-- Given information follows --

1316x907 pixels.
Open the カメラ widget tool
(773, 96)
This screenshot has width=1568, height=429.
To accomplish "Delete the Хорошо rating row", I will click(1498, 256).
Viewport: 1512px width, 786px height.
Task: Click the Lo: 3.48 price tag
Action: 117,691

-- Given information concluded --

A verbatim copy of the records above should be returned.

1316x907 pixels.
Open the カメラ widget tool
(773, 96)
This screenshot has width=1568, height=429.
To accomplish "Delete the Хорошо rating row", I will click(1498, 256).
Viewport: 1512px width, 786px height.
Task: Click the Lo: 3.48 price tag
Action: 117,691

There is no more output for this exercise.